家に帰るのに、“復帰”?という違和感があったのは、選択肢の中に“入所”があるからだと分かりました。今回、下咽頭がんで喉頭全摘術により永久気管孔を造設し退院か施設かを選択しなければならないカンファレンスがありました。ご本人は、「食べれるようになりたい」と手術を承諾したのですが、術後は自分が思うような「食べる」になっていなかったことで、食べる意欲どころか食べることが地獄になっている現実に、がっかりしていらっしゃいました。しかし、病室に訪れたケアマネジャーの姿を見ると、この人が自分を帰してくれる人だとしっかり認識していて、ホワイトボードに「帰りたい」ことを一生懸命伝えていらっしゃいました。ただ、現実は厳しく摂食が上手くいかず食事が鼻に逆流してくることで食事量が激減。ADL低下が著しい状態で、このままでは2階アパート、風呂なし、共同和式トイレで生活できそうにありません。カンファレンスにより、すぐに自宅へは戻れそうになく、在宅に戻るためのリハビリが必要と考え、地域の回復期リハビリ病院へ交渉し“在宅復帰”ための転院をすることになりました。

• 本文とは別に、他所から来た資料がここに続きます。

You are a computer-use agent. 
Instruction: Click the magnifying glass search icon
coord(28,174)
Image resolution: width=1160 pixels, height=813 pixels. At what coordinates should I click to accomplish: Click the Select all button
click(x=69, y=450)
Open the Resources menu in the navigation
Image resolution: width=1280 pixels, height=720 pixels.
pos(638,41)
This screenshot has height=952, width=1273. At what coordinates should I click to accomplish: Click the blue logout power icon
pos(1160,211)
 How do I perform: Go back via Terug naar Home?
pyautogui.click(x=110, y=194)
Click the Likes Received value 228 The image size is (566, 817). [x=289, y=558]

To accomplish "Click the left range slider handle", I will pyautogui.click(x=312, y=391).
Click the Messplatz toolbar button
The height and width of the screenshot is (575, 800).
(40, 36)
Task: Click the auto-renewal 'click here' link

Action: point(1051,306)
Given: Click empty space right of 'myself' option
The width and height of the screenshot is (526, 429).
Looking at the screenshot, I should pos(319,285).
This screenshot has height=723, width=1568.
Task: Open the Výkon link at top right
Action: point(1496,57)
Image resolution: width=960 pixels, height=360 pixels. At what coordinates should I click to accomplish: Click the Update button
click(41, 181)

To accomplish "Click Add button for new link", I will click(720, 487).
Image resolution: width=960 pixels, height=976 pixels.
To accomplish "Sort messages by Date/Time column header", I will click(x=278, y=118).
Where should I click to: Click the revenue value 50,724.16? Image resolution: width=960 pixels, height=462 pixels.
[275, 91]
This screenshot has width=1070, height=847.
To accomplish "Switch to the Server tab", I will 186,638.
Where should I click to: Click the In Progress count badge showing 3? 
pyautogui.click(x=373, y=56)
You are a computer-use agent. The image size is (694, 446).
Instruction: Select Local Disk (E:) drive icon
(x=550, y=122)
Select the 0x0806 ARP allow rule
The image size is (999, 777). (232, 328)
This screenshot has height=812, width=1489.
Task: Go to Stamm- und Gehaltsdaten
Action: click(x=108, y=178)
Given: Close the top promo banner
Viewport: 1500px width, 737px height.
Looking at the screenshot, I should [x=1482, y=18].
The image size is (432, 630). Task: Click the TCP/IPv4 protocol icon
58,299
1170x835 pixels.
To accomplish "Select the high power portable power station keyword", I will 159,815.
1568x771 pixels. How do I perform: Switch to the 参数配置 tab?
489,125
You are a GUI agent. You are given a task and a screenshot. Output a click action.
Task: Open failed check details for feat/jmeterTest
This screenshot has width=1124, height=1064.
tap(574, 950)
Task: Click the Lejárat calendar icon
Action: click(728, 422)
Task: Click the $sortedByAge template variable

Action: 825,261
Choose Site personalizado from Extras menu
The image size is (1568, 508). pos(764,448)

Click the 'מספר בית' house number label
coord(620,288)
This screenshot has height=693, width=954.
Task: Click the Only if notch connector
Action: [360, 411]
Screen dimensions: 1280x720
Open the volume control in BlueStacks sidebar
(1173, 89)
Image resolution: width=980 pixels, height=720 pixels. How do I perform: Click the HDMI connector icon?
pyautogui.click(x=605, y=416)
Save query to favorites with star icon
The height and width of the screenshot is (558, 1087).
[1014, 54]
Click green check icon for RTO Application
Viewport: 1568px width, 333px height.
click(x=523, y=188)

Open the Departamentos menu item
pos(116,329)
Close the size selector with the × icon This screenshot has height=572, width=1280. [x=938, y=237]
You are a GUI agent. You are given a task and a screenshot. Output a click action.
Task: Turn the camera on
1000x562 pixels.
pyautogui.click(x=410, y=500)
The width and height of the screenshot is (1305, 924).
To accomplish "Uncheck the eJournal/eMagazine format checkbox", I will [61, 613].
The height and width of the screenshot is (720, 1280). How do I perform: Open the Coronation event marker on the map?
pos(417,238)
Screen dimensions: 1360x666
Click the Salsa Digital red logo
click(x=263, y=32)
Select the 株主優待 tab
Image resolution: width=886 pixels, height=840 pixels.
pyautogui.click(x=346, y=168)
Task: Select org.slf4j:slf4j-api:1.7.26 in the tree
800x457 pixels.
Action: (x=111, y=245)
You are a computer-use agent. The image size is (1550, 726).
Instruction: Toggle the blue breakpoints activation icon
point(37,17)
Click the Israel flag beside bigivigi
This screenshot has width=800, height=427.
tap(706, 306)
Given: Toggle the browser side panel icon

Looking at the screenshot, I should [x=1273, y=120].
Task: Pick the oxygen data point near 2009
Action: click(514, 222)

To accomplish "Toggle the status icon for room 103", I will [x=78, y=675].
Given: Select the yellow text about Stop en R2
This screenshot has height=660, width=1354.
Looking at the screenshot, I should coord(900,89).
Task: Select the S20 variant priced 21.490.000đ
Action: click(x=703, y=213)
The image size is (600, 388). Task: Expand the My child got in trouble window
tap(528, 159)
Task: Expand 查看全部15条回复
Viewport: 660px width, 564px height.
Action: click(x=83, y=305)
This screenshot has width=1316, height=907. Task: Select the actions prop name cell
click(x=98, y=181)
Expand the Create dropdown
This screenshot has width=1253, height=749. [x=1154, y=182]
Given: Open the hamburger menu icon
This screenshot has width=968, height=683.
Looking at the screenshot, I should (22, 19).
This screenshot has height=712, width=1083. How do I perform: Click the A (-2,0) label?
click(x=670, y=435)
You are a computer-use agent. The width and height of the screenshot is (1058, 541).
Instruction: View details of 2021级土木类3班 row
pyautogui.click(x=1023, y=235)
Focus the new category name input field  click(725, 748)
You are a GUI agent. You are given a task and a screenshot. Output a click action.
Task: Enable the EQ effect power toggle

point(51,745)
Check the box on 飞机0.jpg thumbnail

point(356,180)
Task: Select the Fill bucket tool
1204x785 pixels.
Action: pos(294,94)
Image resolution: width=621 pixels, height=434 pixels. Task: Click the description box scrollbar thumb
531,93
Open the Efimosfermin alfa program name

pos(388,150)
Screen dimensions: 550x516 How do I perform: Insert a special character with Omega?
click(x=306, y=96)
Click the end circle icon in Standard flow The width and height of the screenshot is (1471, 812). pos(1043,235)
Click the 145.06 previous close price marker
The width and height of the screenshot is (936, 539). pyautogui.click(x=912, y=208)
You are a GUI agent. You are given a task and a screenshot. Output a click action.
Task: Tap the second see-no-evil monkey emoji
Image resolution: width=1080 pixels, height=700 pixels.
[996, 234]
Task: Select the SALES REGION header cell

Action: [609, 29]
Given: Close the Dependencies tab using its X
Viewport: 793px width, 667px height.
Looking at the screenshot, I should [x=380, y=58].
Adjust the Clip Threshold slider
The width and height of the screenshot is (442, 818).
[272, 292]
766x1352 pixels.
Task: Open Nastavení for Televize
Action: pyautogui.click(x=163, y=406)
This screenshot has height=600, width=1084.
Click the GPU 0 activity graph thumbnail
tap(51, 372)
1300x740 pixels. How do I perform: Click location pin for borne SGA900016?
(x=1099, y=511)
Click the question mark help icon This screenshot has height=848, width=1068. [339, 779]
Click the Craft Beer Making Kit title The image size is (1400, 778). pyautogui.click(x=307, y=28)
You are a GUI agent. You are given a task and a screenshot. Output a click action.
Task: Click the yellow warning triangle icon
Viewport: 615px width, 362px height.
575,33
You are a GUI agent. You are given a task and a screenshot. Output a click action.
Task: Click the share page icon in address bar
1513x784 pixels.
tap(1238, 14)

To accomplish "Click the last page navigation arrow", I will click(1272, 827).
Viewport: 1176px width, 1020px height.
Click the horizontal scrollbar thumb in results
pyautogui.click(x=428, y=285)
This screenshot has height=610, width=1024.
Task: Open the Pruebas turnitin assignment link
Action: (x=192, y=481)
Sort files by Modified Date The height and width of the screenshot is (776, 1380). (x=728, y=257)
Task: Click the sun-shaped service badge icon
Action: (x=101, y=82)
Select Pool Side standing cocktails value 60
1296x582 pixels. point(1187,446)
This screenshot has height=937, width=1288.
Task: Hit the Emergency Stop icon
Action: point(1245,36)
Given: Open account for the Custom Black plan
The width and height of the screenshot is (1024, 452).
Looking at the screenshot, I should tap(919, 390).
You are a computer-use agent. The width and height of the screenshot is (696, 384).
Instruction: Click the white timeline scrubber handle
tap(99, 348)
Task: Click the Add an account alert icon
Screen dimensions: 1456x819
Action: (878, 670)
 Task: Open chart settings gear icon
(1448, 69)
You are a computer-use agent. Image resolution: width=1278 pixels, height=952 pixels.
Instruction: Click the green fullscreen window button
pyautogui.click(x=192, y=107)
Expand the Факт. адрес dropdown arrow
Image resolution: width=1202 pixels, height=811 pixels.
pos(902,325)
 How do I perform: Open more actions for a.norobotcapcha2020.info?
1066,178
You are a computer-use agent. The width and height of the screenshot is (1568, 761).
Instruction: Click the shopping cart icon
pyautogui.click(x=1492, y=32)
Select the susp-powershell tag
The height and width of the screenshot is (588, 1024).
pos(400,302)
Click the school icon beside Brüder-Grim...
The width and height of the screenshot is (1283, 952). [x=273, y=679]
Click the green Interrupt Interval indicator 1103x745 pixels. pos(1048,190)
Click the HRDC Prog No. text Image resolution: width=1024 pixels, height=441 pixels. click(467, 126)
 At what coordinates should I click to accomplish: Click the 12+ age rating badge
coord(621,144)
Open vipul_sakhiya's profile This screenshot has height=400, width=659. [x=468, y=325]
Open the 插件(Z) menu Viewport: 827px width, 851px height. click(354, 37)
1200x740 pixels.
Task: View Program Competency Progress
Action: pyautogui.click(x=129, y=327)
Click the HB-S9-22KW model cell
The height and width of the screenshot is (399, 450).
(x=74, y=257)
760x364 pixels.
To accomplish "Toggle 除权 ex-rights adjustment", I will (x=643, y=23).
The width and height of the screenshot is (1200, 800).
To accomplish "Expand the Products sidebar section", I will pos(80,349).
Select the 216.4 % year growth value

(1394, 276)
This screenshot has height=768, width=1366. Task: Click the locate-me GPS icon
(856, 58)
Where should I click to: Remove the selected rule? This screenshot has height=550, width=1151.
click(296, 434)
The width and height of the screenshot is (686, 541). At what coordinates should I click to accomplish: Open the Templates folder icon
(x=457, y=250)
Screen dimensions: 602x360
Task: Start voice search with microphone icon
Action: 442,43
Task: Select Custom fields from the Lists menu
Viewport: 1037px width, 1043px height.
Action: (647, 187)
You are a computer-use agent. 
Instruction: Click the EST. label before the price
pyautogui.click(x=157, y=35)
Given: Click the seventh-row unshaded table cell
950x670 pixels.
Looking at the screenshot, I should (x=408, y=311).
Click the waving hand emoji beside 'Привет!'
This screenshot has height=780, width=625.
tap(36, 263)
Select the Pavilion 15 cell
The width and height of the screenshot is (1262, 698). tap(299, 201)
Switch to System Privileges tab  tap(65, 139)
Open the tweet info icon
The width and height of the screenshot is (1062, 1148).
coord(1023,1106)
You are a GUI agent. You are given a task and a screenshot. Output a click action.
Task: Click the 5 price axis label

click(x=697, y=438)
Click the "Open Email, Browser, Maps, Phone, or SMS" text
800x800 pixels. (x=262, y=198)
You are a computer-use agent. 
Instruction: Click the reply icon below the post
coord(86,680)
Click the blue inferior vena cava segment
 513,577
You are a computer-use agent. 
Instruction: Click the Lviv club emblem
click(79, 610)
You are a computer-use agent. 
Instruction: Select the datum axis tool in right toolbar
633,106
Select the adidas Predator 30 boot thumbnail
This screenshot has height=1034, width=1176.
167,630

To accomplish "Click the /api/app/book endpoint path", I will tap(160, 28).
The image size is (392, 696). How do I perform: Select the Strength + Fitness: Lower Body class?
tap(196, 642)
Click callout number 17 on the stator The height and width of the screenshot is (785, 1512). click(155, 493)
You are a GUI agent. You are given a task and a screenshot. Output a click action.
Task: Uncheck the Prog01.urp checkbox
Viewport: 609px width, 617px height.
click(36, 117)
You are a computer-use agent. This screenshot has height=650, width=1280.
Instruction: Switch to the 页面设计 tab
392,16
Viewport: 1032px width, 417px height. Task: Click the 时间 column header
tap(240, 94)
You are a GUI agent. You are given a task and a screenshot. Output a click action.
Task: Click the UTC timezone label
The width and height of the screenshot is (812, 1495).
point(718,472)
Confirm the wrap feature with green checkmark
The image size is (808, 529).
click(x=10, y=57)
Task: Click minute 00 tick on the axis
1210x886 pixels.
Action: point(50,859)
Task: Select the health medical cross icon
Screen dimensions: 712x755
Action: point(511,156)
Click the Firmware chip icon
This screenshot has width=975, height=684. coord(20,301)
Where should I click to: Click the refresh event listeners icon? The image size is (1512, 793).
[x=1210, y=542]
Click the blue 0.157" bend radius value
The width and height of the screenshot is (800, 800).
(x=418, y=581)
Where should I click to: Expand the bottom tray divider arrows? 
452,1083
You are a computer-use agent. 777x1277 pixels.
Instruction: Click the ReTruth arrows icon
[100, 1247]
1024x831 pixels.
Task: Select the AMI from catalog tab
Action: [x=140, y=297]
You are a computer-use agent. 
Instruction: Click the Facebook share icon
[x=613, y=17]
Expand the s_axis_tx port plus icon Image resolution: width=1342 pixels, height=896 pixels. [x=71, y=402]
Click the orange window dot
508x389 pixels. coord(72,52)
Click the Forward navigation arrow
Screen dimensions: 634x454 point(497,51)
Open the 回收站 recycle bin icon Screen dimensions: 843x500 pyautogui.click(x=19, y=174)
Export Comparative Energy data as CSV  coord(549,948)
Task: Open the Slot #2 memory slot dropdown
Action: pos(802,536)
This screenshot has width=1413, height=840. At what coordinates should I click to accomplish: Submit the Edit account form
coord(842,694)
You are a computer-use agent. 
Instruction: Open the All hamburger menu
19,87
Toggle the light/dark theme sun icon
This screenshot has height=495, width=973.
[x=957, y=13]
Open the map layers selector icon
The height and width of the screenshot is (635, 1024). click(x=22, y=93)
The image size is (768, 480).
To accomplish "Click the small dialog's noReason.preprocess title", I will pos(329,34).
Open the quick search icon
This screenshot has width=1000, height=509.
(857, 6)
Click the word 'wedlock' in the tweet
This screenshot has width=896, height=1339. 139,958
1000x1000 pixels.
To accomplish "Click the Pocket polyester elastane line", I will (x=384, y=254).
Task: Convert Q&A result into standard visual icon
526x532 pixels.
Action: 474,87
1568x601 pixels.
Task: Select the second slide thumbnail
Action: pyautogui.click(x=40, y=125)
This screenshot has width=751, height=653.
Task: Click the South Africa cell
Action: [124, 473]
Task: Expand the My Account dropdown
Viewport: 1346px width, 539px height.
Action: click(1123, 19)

ケアマネジャーは、住環境をかなり心配され、“在宅復帰”は無理ではないかと思っています。しかし、この方のように、食べることが不自由になり、一時的にADLが落ち、自己吸引などが必要になっても地域で暮らしたいと願うのです。ケアマネジャーが諦めなければ、“在宅復帰”は可能になるケースも多くあるように思います。